The storage of the elements of an array created by ArrayFactory.create(...) is provided by a simple monodimensional Java array with the same element type. For multi-dimensional arrays, the storage order of arrays created by ArrayFactory.create(...) is colum-major which means that the leftmost (first) indices vary faster when stepping through consecutive memory locations.

Wrap an array around existing data

A shaped array may be created to share its elements with an existing monodimensional Java array of any generic numerical type. This is done by one of the ArrayFactory.wrap(...) methods as follows:

ArrayFactory.wrap(buf, shape)
ArrayFactory.wrap(buf, dims)
ArrayFactory.wrap(buf, dim1, dim2, ...)

where buf is the Java array and the same notation as above is used for specifying the list of dimensions. The length of the buffer buf must be the same as the number of elements of the resulting shaped array (the product of its dimensions). The constructors of the Stridden<Type><Rank>D classes can be used to wrap shaped arrays with arbitrary strides and offsets around monodimensional Java arrays.
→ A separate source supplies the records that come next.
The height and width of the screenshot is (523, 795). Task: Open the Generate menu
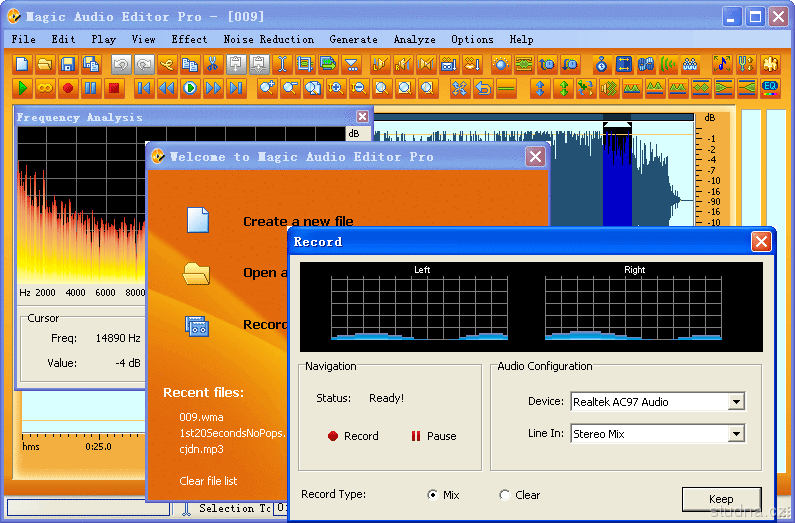[353, 39]

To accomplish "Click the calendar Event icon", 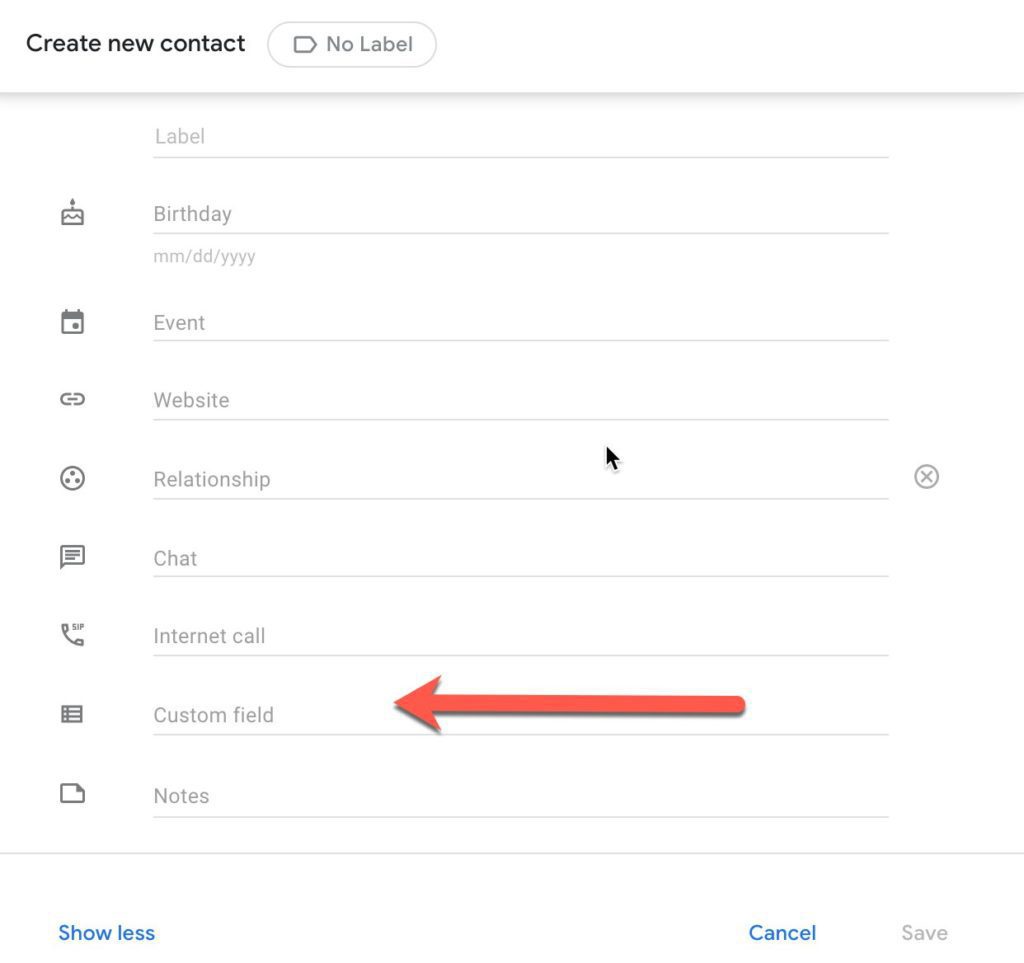I will pyautogui.click(x=72, y=322).
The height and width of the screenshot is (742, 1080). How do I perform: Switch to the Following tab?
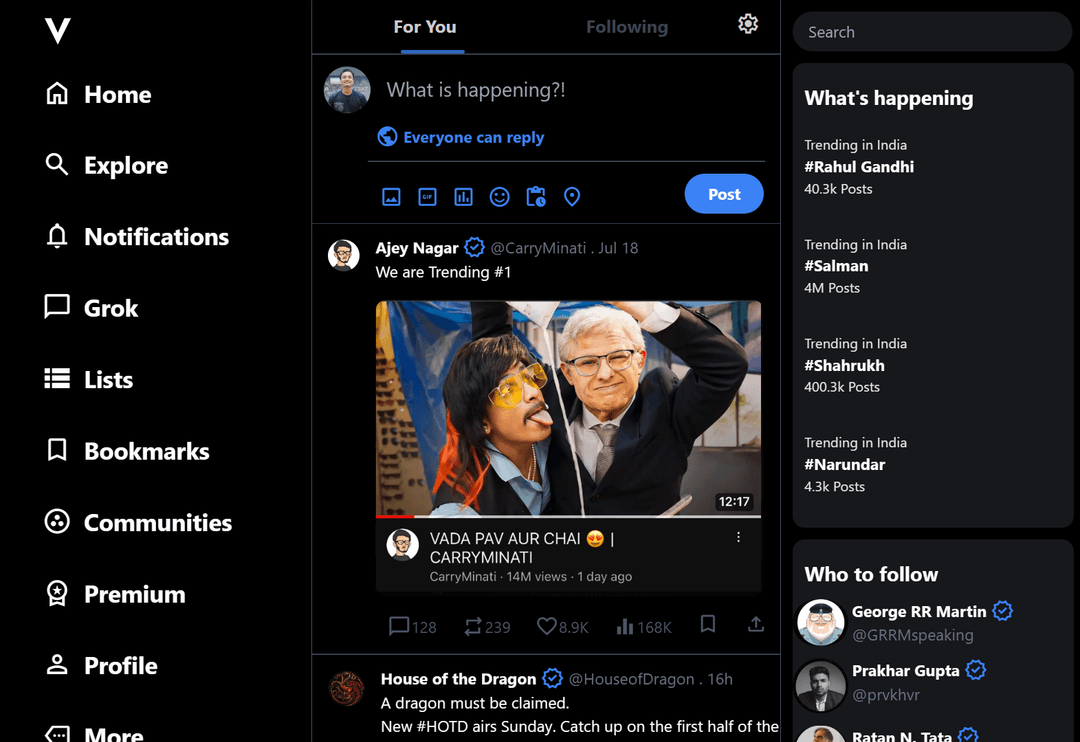pyautogui.click(x=627, y=27)
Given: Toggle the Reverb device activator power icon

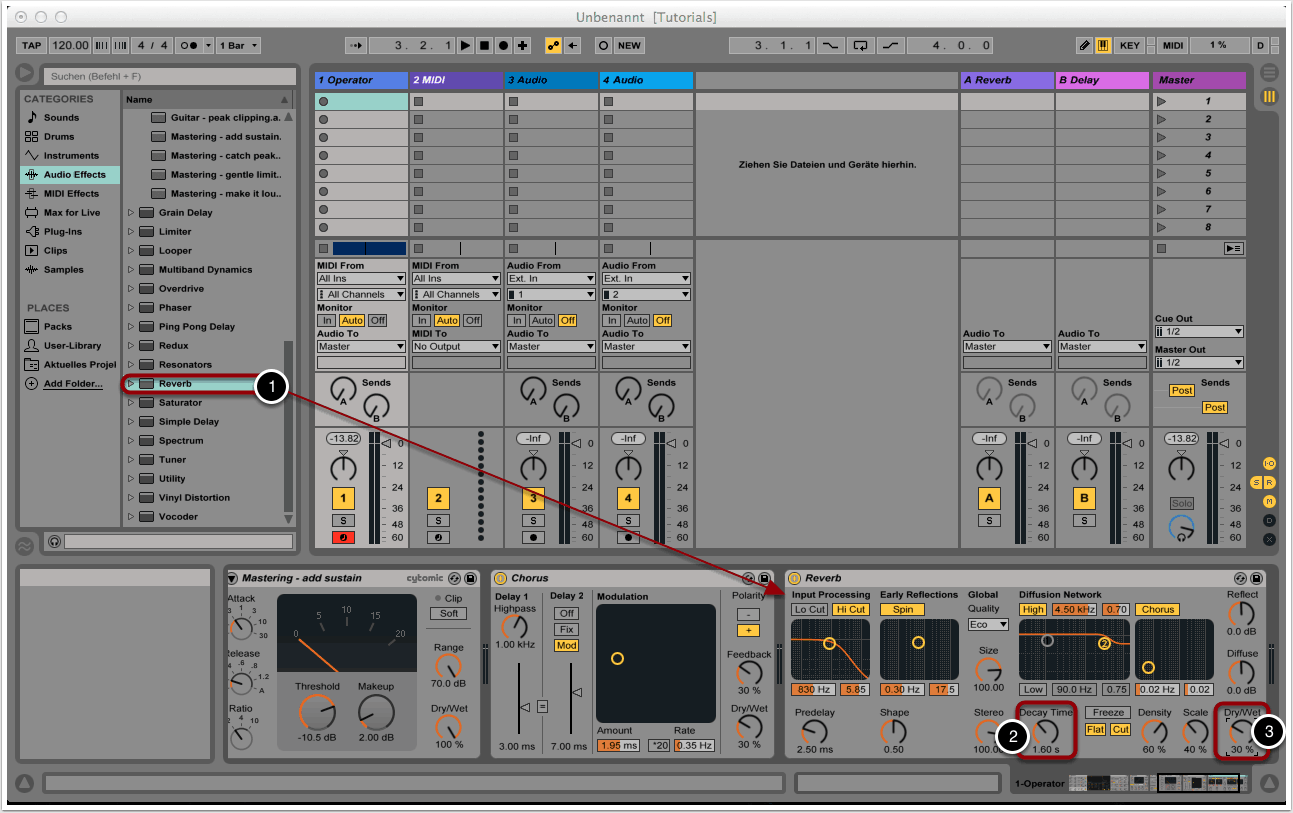Looking at the screenshot, I should pyautogui.click(x=795, y=578).
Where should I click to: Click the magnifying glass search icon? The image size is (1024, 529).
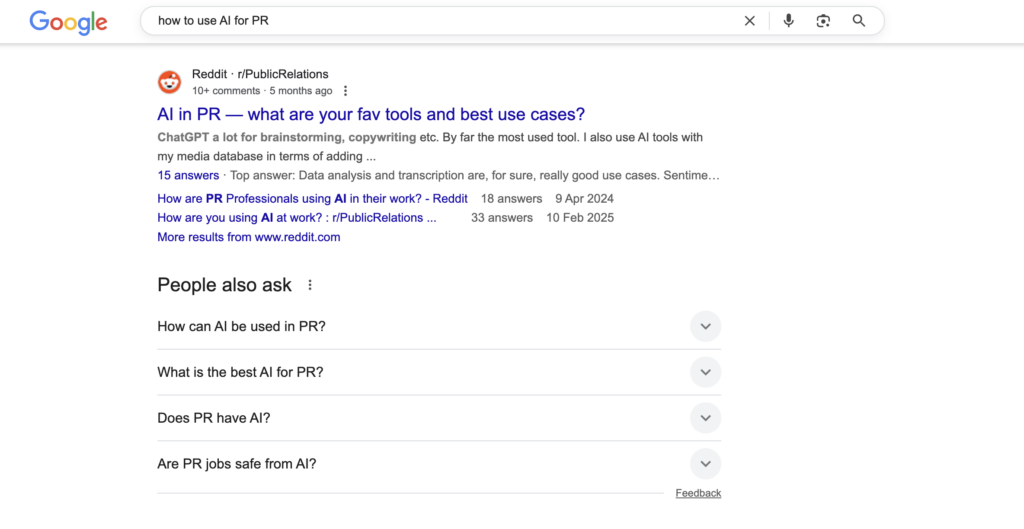tap(859, 21)
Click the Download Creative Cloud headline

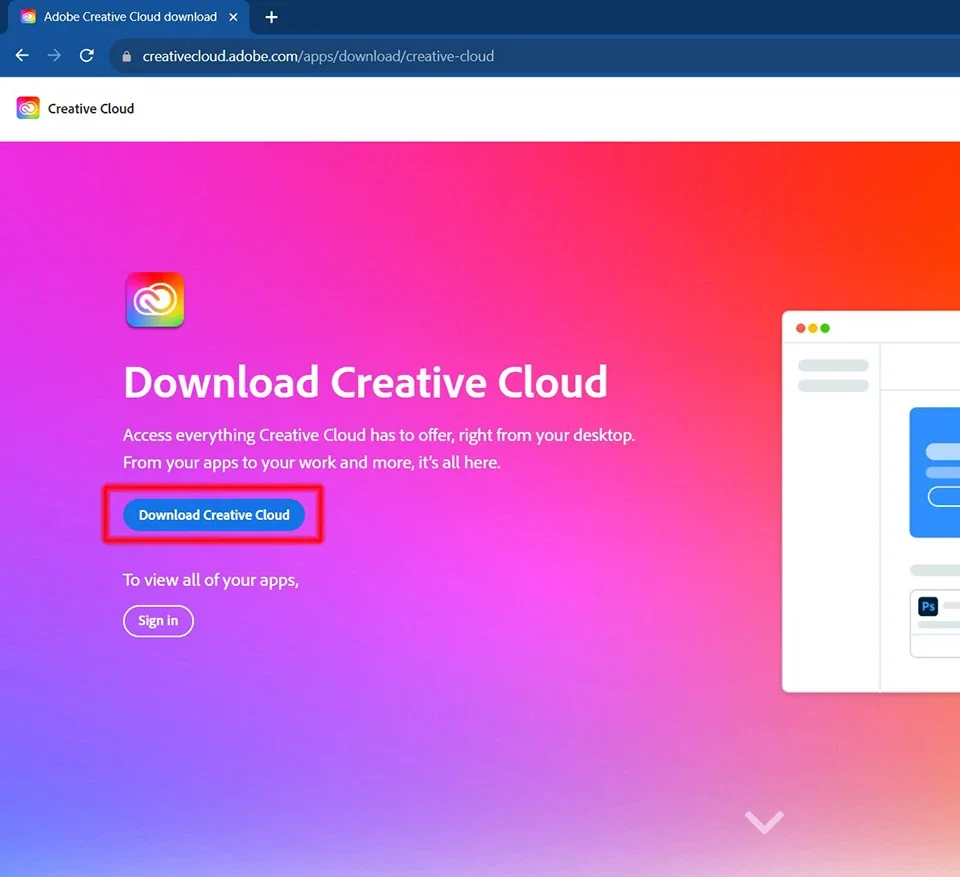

A single element buffer can be wrapped into a scalar by:

ArrayFactory.wrap(buf)

Any shaped vector, say vec, can also be wrapped into a shaped array as follows:

ArrayFactory.wrap(vec)

which yieds a ShapedArray if vec is a ShapedVector and a FloatShapedArray or a DoubleShapedArray if vec is a FloatShapedVector or a DoubleShapedVector respectively. The type and shape of the resulting array are the same as those of vec and it is guaranteed that they share their contents (with contiguous elements in colum-major order). So the resulting shaped array can be seen as a view of the shaped vector.

Type conversion

The element type af an existing array can be converted by one of the to<Type>() methods. For instance:

ArrayFactory.toFloat(arr)
arr.toFloat()

both yield a version of arr whose elements are of generic type float. For maximum efficiency, the conversion operation is lazzy in the sense that the same array is returned if it already has the requested type.

Warning: In a near futur, static methods like ArrayFactory.toFloat(arr) will be deprecated in favor of instance methods like arr.toFloat() which are more readable.